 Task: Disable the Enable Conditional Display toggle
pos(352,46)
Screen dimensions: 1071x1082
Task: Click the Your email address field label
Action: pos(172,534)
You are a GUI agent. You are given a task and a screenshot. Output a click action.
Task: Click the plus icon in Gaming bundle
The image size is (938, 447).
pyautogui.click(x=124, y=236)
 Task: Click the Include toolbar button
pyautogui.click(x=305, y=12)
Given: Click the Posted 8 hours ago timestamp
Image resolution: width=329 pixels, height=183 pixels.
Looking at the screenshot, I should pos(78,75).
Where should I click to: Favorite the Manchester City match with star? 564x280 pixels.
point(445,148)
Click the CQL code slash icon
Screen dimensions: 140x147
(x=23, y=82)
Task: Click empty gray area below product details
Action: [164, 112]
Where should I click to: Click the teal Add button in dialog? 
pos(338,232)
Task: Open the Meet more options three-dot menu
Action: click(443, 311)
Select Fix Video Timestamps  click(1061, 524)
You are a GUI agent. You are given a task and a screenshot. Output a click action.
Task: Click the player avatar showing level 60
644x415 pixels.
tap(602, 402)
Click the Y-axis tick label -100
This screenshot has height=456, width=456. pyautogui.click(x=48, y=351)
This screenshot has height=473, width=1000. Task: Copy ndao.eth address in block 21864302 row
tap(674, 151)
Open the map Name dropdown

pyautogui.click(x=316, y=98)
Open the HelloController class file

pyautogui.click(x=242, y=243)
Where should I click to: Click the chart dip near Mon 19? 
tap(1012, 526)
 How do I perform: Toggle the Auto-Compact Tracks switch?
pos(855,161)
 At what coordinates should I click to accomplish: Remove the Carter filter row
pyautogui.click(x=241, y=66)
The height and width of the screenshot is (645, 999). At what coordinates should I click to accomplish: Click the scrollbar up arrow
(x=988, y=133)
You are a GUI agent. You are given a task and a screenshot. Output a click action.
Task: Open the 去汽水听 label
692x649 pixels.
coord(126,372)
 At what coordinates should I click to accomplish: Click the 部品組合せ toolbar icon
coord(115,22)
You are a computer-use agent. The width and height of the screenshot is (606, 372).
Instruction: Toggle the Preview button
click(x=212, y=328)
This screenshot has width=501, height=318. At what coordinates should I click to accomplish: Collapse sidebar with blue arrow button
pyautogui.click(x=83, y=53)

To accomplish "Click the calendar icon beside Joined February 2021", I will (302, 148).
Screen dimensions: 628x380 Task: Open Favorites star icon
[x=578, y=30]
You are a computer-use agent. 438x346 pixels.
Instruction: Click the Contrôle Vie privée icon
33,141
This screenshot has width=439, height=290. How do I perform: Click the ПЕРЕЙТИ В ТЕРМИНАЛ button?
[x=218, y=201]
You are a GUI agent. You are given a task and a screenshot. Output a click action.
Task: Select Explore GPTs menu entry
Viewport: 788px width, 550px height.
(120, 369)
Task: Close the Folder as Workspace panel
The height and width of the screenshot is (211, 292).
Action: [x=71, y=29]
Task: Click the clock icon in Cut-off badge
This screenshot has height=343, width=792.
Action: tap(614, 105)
........
Print the entries exactly.

 Task: Disable the Enable Conditional Display toggle
pos(352,46)
Screen dimensions: 1071x1082
Task: Click the Your email address field label
Action: pos(172,534)
You are a GUI agent. You are given a task and a screenshot. Output a click action.
Task: Click the plus icon in Gaming bundle
The image size is (938, 447).
pyautogui.click(x=124, y=236)
 Task: Click the Include toolbar button
pyautogui.click(x=305, y=12)
Given: Click the Posted 8 hours ago timestamp
Image resolution: width=329 pixels, height=183 pixels.
Looking at the screenshot, I should pos(78,75).
Where should I click to: Favorite the Manchester City match with star? 564x280 pixels.
point(445,148)
Click the CQL code slash icon
Screen dimensions: 140x147
(x=23, y=82)
Task: Click empty gray area below product details
Action: [164, 112]
Where should I click to: Click the teal Add button in dialog? 
pos(338,232)
Task: Open the Meet more options three-dot menu
Action: click(443, 311)
Select Fix Video Timestamps  click(1061, 524)
You are a GUI agent. You are given a task and a screenshot. Output a click action.
Task: Click the player avatar showing level 60
644x415 pixels.
tap(602, 402)
Click the Y-axis tick label -100
This screenshot has height=456, width=456. pyautogui.click(x=48, y=351)
This screenshot has height=473, width=1000. Task: Copy ndao.eth address in block 21864302 row
tap(674, 151)
Open the map Name dropdown

pyautogui.click(x=316, y=98)
Open the HelloController class file

pyautogui.click(x=242, y=243)
Where should I click to: Click the chart dip near Mon 19? 
tap(1012, 526)
 How do I perform: Toggle the Auto-Compact Tracks switch?
pos(855,161)
 At what coordinates should I click to accomplish: Remove the Carter filter row
pyautogui.click(x=241, y=66)
The height and width of the screenshot is (645, 999). At what coordinates should I click to accomplish: Click the scrollbar up arrow
(x=988, y=133)
You are a GUI agent. You are given a task and a screenshot. Output a click action.
Task: Open the 去汽水听 label
692x649 pixels.
coord(126,372)
 At what coordinates should I click to accomplish: Click the 部品組合せ toolbar icon
coord(115,22)
You are a computer-use agent. The width and height of the screenshot is (606, 372).
Instruction: Toggle the Preview button
click(x=212, y=328)
This screenshot has width=501, height=318. At what coordinates should I click to accomplish: Collapse sidebar with blue arrow button
pyautogui.click(x=83, y=53)

To accomplish "Click the calendar icon beside Joined February 2021", I will (302, 148).
Screen dimensions: 628x380 Task: Open Favorites star icon
[x=578, y=30]
You are a computer-use agent. 438x346 pixels.
Instruction: Click the Contrôle Vie privée icon
33,141
This screenshot has width=439, height=290. How do I perform: Click the ПЕРЕЙТИ В ТЕРМИНАЛ button?
[x=218, y=201]
You are a GUI agent. You are given a task and a screenshot. Output a click action.
Task: Select Explore GPTs menu entry
Viewport: 788px width, 550px height.
(120, 369)
Task: Close the Folder as Workspace panel
The height and width of the screenshot is (211, 292).
Action: [x=71, y=29]
Task: Click the clock icon in Cut-off badge
This screenshot has height=343, width=792.
Action: tap(614, 105)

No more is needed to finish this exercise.